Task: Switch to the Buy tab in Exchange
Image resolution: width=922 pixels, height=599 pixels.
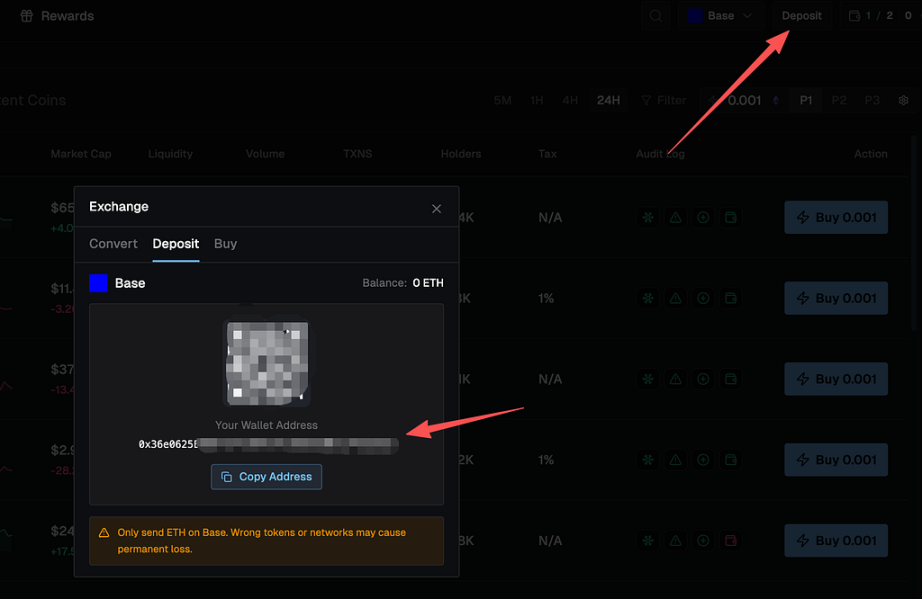Action: 225,244
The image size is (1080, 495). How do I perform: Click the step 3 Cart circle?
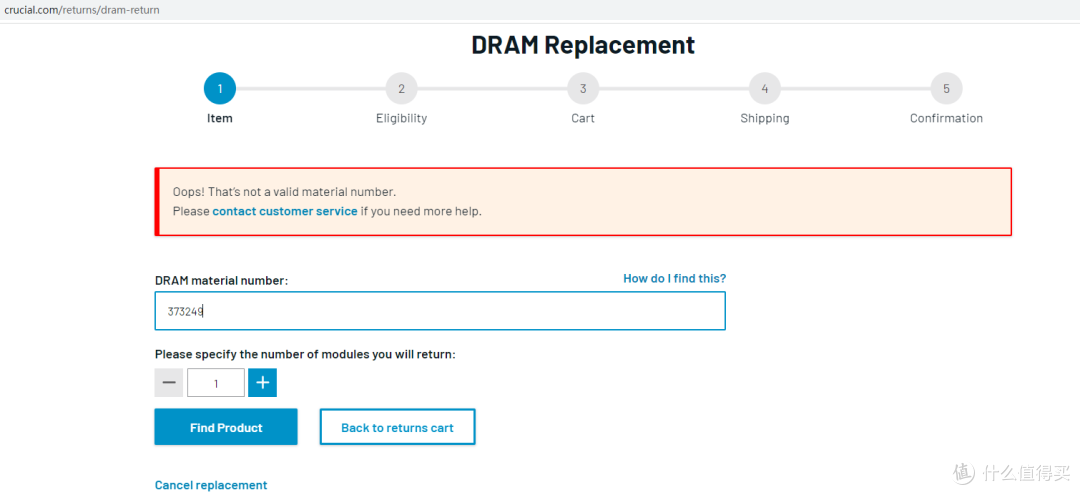click(583, 88)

[Assignment]: In the records above, the lines from the one containing "Image resolution: width=922" through the last line are to be written out exactly, both ends included and pictures omitted.

[Exercise output]:
Image resolution: width=922 pixels, height=599 pixels.
Action: 225,244
The image size is (1080, 495). How do I perform: Click the step 3 Cart circle?
click(583, 88)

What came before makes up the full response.